Noortje Jacobs’s article, “A Moral Obligation to Proper Experimentation: Research Ethics as Epistemic Filter in the Aftermath of World War II” appears in the December issue of Isis. The article is free to all readers for a limited time.
In one of his last acts as our manuscript assistant before returning to his first love of teaching, Alexander Cagle interviewed Dr. Jacobs about her work on Dutch medical research ethics, a florid but curiously understudied moment in the larger history of bioethics.
CAGLE: Your essay focusses on Dutch medical research ethics in the decades immediately following World War Two. Could you briefly describe what drew you to this history and your process for finding relevant archival sources?
JACOBS: In the history of human experimentation in medicine, the decades immediately following World War II are often described as the “Gilded Age or Research”: a period that saw a vast increase in human experimentation, with little attention to the rights and safety of human research subjects. This fascinated me, as World War II is also often described as “the birth of modern medical research ethics”. And when I kept on reading that the Dutch were very early to raise international awareness of this issue, I started researching the documents this literature refers to. It turned out that very detailed minutes have been kept of many meetings that Dutch physicians had on this topic in the early 1950s. They did raise early awareness, because they were afraid that especially American and English researchers were starting to cross fundamental ethical lines in human experimentation. However, it turns out they were just as much—and perhaps even more—concerned with an ethical issue that we would not recognize as such today: i.e., the (poor) quality and quantity of most medical research. For me, as a historian of science, this was were it started to become really interesting, and so I followed my historical actors and sources into all sorts of domains and archives to further uncover this history.
A main throughline of your essay seems to be not only a discussion of medical ethics, but also a discussion of medical expertise and who could be considered an expert. Were you surprised by how much of the focus of the vivisectionists’ early ethical meetings seemed to not be about the patient at all but in fact on maintaining their medical authority and fending off the antivivisectionists?
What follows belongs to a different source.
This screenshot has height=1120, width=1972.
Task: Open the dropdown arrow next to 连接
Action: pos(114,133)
Yes, I was surprised by this initially, and was sometimes shocked to read how easily—on paper at least—they seemed to dismiss the interests of individual patients in favor of “the progress of good medical science”. But I became convinced, and I hoped this shows in my essay, that these physicians were not so much motivated out of self-interest (i.e., maintaining their authority or societal standing), but out of a very deep conviction that their definition of “good science” was little understood, under attack, and thus had to be protected and promoted for the benefit of human kind. As I write in my essay, they were often a bunch of frustrated elitists really.
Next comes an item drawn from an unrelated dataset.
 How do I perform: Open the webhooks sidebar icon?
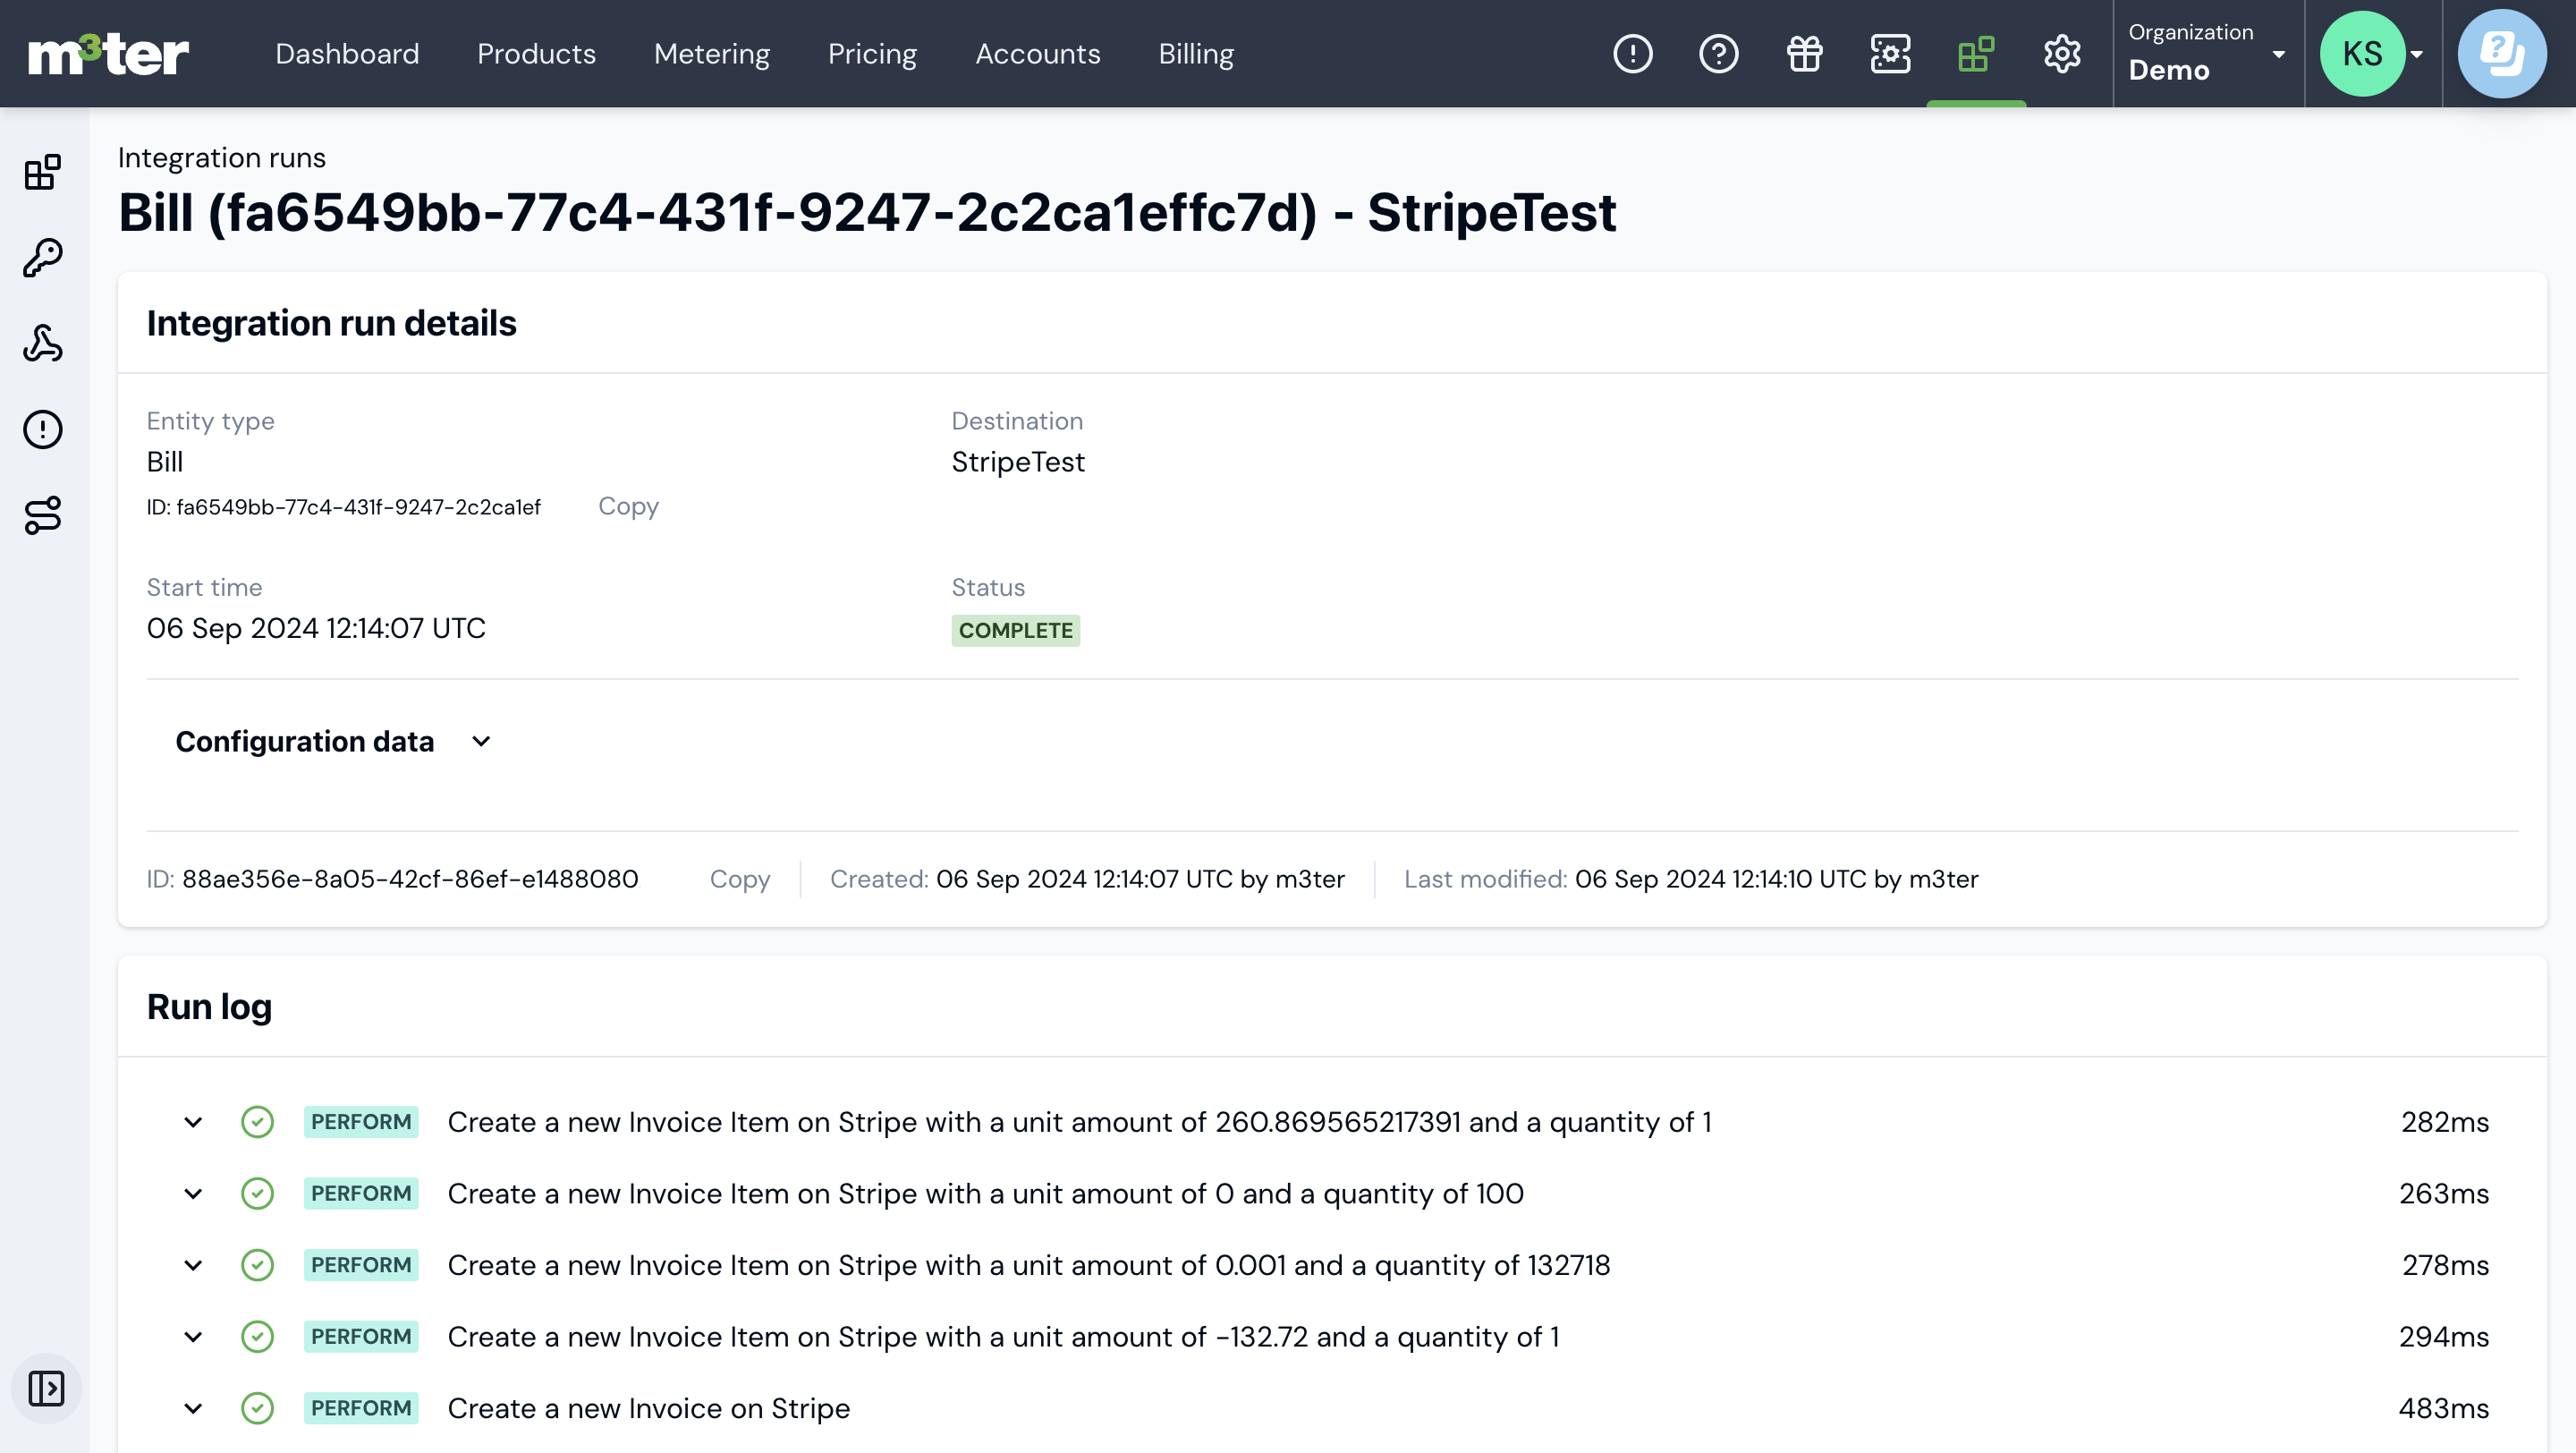pos(43,343)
At end of your article, you argue that the “use of ethics to further epistemic convictions” as a methodological tool has been undervalued. What are some other areas of research, whether it be in the history of medicine or beyond, that would benefit from the use of this framework?
For one thing, I see a lot of analogies between my historical actors and their arguments and the contemporary Open Science and Research Integrity Movements. I would argue that scholars like John Ioannidis et al. are at heart also therapeutic reformers, who make overt ethical claims to further their epistemic convictions. For another, I have benefited a lot in my work from historians of science such as Melinda Baldwin, Laura Stark, Alex Csiszar, Imogen Clarke, and Aileen Fyfe, who show how scientific journals and funding bodies in the modern period have become gatekeepers of “good science”. I think there are a lot of interesting connections to be made here with the historical functioning of research ethics committees—which is research that I am currently pursuing as well.
As the questions for this interview are being written and answered, the first COVID-19 vaccines are being administered. How do you think your research applies to the current world health crisis as well as the current Dutch medical apparatus?
Oef, that is a big question. I do wonder at times what my historical actors would have made of the big political push that we are currently seeing to get these vaccines out there as soon as possible—even if they have not yet gone through all of the stages that clinical trials usually go through to establish efficacy. As Austin Bradford Hill famously said: “In treating patients with unproven remedies we are, whether we like it or not, experimenting on human beings, and a good experiment well reported may be more ethical and entail less shirking of duty than a poor one.” But then again, these are exceptional times, that ask for a special type of trade-off between efficacy and expediency.
I do know though what my historical actors would have made of COVID-deniers! They would very much have convinced them that “good science” needs to be protected and promoted—and that this constitutes a moral obligation, even if this means that they are a bunch of frustrated elitists most of the time.